• **What to work on**:
Render the rows from the line containing "The image size is (1512, 807)." through the line containing "pos(1285,109)" as a JSON list of strings, one string per line, leaving out blank lines.

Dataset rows
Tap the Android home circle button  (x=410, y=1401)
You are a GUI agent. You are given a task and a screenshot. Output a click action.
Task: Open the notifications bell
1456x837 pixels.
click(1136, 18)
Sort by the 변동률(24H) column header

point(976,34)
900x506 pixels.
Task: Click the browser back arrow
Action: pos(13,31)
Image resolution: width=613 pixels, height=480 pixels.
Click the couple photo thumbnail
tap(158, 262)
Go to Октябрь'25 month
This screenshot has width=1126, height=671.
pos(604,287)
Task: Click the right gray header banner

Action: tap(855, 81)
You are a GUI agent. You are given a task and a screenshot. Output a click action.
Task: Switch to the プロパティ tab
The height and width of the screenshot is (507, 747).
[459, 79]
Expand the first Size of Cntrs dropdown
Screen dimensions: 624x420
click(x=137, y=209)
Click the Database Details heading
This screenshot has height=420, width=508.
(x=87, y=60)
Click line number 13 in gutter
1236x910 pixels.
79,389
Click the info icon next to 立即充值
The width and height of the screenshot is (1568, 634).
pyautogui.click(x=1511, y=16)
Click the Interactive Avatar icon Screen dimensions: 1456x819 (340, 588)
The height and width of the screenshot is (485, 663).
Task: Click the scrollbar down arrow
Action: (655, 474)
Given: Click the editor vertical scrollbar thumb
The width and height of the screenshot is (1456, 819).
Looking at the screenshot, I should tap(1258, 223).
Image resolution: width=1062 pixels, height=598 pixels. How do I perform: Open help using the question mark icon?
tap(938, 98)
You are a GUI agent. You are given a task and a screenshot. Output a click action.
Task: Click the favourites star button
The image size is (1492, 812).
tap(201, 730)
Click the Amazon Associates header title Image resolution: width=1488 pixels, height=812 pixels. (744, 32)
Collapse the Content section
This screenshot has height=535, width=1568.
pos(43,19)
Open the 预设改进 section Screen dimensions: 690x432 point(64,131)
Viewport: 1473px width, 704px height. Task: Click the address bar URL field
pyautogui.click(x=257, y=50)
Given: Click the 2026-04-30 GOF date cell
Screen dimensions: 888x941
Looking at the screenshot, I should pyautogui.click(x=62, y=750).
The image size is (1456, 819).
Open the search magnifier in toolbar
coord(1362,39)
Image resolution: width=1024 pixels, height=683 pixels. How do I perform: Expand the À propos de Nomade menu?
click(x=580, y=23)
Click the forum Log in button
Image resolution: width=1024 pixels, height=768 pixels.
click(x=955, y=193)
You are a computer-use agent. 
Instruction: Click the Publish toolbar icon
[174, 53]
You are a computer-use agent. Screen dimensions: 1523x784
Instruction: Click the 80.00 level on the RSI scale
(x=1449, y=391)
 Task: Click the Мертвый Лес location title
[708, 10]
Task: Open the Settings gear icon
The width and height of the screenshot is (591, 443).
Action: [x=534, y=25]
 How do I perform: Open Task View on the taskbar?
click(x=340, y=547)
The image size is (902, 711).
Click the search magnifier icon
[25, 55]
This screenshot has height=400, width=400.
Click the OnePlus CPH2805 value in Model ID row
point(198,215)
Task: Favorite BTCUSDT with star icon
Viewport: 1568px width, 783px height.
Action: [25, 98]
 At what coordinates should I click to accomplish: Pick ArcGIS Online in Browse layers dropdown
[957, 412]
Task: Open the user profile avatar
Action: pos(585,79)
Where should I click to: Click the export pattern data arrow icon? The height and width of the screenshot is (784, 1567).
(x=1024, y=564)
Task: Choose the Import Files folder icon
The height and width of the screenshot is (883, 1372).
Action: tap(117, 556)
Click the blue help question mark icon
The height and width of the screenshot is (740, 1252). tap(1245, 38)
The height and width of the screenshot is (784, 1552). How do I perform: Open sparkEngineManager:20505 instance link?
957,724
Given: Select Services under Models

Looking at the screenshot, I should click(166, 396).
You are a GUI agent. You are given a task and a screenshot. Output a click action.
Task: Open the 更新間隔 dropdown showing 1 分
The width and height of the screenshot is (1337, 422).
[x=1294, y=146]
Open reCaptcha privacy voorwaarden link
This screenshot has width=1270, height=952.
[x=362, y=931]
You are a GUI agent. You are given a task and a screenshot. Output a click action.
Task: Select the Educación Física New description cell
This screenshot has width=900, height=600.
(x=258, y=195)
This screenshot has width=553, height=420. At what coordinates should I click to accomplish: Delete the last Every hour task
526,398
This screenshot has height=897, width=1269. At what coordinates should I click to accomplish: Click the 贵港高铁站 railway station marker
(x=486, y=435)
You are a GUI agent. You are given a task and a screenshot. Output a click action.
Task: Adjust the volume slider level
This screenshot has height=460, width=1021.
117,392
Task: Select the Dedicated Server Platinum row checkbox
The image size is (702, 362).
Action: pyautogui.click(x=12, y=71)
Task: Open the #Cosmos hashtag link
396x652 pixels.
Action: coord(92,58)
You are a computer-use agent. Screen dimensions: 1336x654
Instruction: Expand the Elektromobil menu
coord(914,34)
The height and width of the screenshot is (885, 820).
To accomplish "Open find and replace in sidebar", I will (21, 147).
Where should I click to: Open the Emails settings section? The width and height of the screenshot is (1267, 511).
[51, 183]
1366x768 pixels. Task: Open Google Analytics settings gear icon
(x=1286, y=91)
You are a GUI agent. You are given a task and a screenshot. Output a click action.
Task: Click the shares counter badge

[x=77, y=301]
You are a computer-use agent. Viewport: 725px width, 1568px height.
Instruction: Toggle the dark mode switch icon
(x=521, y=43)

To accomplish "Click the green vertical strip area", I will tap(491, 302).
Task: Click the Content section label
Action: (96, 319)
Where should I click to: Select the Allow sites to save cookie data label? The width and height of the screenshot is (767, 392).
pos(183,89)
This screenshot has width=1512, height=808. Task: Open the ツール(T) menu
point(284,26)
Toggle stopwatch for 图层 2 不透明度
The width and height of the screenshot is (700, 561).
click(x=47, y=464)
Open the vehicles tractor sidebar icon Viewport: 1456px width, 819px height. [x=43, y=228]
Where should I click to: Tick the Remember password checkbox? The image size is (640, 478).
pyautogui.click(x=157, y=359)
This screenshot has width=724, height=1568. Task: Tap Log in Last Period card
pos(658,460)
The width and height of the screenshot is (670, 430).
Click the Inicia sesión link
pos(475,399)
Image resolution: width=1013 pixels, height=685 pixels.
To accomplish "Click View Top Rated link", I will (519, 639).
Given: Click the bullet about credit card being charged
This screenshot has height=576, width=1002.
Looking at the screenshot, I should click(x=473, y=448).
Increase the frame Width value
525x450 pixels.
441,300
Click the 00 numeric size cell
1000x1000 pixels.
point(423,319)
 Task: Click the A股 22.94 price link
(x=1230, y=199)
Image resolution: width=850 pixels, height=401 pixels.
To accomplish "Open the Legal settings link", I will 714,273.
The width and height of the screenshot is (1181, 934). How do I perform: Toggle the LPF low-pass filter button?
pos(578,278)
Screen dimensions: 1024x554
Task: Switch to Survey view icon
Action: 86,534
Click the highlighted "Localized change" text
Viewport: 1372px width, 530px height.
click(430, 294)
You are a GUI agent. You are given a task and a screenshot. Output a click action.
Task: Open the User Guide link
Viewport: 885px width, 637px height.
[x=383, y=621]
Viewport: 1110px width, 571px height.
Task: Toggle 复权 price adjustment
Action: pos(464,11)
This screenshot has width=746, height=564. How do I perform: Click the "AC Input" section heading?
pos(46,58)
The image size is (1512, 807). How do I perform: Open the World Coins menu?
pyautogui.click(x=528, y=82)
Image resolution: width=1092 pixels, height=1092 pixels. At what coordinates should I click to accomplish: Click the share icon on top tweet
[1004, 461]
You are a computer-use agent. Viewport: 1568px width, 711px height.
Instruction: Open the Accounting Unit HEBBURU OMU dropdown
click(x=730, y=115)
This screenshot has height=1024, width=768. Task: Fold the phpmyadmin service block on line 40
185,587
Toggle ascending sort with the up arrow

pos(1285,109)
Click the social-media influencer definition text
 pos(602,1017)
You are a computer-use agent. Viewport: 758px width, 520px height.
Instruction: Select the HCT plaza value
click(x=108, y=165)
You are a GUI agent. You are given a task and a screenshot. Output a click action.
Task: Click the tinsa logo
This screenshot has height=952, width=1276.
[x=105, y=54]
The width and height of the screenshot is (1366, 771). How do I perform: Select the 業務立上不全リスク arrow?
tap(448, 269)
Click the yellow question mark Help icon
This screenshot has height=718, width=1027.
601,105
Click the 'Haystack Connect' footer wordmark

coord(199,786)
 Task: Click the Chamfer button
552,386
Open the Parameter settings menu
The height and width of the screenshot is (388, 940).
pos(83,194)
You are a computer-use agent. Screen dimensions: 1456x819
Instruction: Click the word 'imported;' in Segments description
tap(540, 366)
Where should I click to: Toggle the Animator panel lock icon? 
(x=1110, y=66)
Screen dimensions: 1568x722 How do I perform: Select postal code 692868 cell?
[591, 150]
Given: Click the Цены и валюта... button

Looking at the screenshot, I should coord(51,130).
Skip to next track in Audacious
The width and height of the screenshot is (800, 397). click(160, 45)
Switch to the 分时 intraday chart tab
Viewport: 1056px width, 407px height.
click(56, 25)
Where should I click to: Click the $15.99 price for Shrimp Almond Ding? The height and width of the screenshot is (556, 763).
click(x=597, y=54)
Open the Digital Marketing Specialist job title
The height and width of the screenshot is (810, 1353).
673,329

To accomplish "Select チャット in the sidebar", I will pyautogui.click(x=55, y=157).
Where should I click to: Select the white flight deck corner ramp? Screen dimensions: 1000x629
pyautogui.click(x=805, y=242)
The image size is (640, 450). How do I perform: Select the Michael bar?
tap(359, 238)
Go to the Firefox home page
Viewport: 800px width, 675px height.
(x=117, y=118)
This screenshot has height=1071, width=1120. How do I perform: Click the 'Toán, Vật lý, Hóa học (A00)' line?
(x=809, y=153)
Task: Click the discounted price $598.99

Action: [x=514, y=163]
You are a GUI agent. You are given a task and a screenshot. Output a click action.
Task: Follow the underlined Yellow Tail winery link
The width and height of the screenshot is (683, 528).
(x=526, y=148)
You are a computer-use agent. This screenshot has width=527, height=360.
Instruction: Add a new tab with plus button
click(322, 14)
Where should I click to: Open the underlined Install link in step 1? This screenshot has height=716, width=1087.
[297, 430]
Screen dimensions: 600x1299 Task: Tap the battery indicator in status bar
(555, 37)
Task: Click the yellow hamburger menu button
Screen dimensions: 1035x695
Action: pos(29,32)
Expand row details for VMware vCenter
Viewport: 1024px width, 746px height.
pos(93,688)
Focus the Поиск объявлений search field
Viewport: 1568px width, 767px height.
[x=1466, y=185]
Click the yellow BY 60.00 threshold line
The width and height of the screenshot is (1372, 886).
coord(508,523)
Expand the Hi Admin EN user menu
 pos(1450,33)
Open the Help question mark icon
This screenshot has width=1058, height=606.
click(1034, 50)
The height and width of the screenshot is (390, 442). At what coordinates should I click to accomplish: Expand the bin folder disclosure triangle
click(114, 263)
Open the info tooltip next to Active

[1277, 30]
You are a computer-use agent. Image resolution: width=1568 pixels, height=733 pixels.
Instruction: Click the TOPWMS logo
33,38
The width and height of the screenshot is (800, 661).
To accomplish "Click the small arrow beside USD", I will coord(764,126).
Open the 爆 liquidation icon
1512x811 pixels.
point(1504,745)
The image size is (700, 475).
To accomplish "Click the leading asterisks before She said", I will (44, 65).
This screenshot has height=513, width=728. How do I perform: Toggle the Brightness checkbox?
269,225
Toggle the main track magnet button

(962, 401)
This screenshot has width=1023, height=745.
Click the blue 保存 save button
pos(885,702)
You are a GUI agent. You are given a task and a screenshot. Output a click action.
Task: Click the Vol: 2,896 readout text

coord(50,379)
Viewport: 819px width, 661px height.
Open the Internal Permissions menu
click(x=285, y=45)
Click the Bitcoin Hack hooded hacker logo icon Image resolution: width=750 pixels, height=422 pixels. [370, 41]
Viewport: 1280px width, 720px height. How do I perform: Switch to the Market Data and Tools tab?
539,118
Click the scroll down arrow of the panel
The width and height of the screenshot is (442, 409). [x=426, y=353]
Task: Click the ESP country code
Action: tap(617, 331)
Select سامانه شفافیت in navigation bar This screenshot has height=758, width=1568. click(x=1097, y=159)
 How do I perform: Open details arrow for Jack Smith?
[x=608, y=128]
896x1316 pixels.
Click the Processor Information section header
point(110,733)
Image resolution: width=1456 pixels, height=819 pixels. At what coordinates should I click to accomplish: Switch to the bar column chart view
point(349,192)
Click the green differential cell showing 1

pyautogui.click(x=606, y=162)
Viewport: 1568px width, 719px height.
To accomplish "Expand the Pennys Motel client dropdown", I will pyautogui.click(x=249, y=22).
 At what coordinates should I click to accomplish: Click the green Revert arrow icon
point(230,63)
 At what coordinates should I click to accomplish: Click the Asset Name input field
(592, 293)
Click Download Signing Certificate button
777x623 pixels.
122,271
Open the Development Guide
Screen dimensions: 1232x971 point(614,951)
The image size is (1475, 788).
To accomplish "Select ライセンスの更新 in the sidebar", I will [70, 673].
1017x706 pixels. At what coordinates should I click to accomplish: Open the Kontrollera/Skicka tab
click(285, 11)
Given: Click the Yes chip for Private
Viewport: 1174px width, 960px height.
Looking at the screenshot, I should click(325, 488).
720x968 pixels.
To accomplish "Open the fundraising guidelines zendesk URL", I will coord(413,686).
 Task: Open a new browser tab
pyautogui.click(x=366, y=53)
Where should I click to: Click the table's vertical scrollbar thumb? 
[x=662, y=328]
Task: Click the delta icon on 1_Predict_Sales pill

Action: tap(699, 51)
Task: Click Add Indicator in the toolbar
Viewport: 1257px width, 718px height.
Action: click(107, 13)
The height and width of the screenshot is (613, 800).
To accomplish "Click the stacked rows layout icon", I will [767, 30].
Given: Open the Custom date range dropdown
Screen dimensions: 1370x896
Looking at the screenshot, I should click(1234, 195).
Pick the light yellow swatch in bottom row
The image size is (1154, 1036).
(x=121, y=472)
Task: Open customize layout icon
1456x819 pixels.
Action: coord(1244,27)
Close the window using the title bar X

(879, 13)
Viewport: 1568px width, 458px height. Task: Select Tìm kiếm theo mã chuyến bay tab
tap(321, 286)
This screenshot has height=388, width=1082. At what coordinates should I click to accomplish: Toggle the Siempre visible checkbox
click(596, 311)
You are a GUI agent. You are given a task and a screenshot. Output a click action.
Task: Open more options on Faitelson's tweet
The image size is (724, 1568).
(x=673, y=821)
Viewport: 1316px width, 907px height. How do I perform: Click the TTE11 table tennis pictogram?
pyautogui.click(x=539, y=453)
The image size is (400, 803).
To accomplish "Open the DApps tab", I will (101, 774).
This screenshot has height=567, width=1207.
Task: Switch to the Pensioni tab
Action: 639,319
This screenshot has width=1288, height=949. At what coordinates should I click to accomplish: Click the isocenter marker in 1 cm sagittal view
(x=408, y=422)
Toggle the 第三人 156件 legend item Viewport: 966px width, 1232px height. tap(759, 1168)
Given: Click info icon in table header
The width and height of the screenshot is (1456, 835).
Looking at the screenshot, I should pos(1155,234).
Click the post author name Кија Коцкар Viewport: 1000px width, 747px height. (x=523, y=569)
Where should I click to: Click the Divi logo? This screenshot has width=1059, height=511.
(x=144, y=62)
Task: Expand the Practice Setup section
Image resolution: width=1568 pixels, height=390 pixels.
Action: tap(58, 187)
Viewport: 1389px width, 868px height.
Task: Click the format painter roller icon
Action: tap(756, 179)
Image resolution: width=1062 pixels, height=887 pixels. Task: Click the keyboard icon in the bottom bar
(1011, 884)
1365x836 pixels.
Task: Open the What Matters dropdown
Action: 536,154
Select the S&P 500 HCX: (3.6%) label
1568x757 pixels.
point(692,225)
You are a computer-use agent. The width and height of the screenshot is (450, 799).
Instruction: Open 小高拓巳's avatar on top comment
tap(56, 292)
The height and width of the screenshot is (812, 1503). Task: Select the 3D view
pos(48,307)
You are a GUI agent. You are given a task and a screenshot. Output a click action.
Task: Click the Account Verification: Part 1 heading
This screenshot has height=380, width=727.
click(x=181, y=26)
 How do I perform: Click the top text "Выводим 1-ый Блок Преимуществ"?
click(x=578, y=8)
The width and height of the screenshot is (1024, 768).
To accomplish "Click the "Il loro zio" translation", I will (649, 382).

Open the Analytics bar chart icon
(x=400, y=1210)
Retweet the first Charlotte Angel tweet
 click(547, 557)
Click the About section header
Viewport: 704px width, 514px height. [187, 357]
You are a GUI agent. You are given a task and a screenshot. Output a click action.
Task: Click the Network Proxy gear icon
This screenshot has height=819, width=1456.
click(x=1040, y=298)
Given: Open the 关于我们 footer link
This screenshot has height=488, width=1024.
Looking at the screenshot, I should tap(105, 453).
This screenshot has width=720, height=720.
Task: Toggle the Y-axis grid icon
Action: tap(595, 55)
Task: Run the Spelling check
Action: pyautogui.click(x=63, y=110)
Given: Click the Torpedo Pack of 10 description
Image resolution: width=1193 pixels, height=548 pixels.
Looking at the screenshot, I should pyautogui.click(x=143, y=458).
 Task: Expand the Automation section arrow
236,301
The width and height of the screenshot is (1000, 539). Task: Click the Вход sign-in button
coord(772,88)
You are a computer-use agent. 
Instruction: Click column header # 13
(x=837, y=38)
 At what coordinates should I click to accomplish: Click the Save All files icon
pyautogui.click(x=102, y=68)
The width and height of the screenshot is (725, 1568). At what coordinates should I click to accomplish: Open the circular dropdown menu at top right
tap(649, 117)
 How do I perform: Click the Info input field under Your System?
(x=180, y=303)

• **Result below**:
[
  "The image size is (1512, 807). How do I perform: Open the World Coins menu?",
  "pyautogui.click(x=528, y=82)",
  "Image resolution: width=1092 pixels, height=1092 pixels. At what coordinates should I click to accomplish: Click the share icon on top tweet",
  "[1004, 461]",
  "You are a computer-use agent. Viewport: 1568px width, 711px height.",
  "Instruction: Open the Accounting Unit HEBBURU OMU dropdown",
  "click(x=730, y=115)",
  "This screenshot has height=1024, width=768. Task: Fold the phpmyadmin service block on line 40",
  "185,587",
  "Toggle ascending sort with the up arrow",
  "pos(1285,109)"
]